CONSIGNE: D'après l'extrait fourni, dans quel film Bruno Ganz a-t-il interprété Adolf Hitler ?

Face à la caméra, Matt Dillon, acteur réputé caméléon, s’avère bluffant dans le rôle. Un personnage multidimensionnel et tourmenté qui permet au comédien américain de confirmer l’étendue de son talent, surtout pour les trois du fond qui en doutaient encore. Impliqué corps et âme dans la peau du serial killer Jack, livrant ainsi une performance remarquablement habitée, il est exceptionnel de froideur et d’inquiétude, et participe incontestablement à la grande réussite qu’est The House That Jack Built. En contrechamps parfait de Matt Dillon, il y a l’impeccable Bruno Ganz, révélé à l’international après avoir interprété Adolf Hitler dans La Chute (bonjour l’ironie !), qui, prêtant initialement sa voix puis ses traits à M. Verge, une entité quasi mystique finalement peu équivalente au Seligman de The House That Jack Built, conforte le spectateur dans ses ressentis face au monstre froid et redoutable représenté par Jack. A leurs côtés, les actrices (Uma Thurman, Riley Keough, Siobhan Fallon Hogan, Sofie Grabol) ne déméritent pas, jouant divinement ce qu’il faut jouer. Après le deuil et la psychose (Antichrist), la dépression (Melancholia) et la nymphomanie (Nymphomaniac vol.1 & 2), place à la psychopathie, au narcissisme et aux TOC. The House That Jack Built, nouveau film du sulfureux et taquin Lars von Trier centré sur l’épopée meurtrière d’un tueur en série magnétisant et qui lui permet de se rabibocher avec le festival de Cannes, se profile comme une œuvre majeure, inclassable mais inoubliable, à la fois libre, complexe, fascinante, qu’on a d’ores et déjà hâte de revoir et qui devrait s’octroyer sans difficulté une place de luxe dans notre top de fin d’année.

EXTRAIT DES DONNÉES:
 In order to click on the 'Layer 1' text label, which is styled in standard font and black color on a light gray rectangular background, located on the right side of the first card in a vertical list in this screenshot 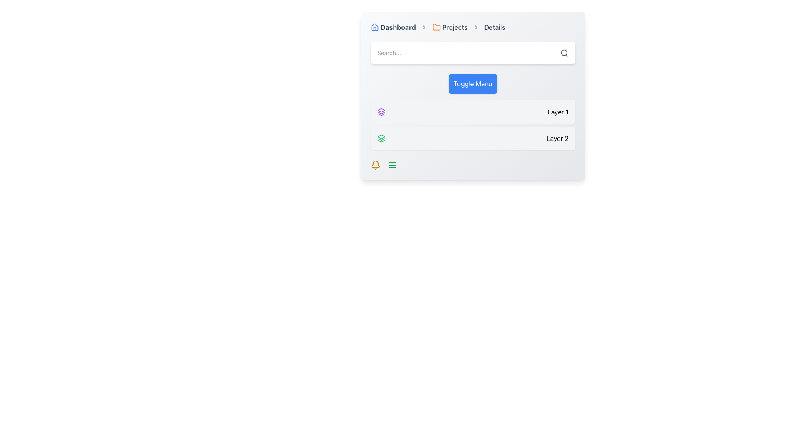, I will do `click(558, 112)`.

CORRIGÉ: Dans La Chute.